In the present invention, since the lower layer of the permeable ground surface is a soil layer, drainage water and rainwater are naturally purified as they move downward. Furthermore, when this water enters the water intake tank, it is also purified by earth and sand. Therefore, the water pumped from the water intake tank can be fully used as industrial water.

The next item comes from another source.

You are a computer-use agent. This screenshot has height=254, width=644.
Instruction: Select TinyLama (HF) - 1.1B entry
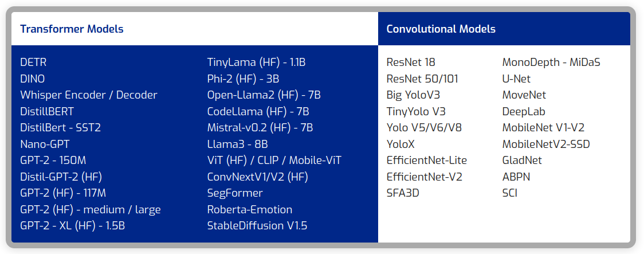point(256,62)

[Brief explanation of the drawing]

FIG. 1 is an explanatory diagram showing the recovery method of the present invention, and FIG. 2 is a detailed explanatory diagram of a water intake tank used in the method of the present invention. In the figure, 2 is a water collection pond, 3 is a water intake tank, 4 is a sediment layer, and 5 is a permeable layer. Figure 1 Figure 2

Claims (1)

[Claims] 1. Drainage and rainwater collected on the upper surface of the ground surface, which is a permeable layer, is passed through the permeable layer, and the drainage and rainwater that has passed through the permeable layer is collected in a drain pipe provided below the permeable layer. The water is passed through a layer of sand and sand with a low water content, and the purified water that has passed through this layer of sand is collected in a water collection pond made of impermeable material, and then the collected water is passed through the water collection pond. Drainage and rainwater recovery characterized by introducing water into a water intake tank disposed within the water intake tank through a permeable wall surface of the water intake tank, and pumping water guided into the water intake tank onto the ground surface via a pumping mechanism. Method.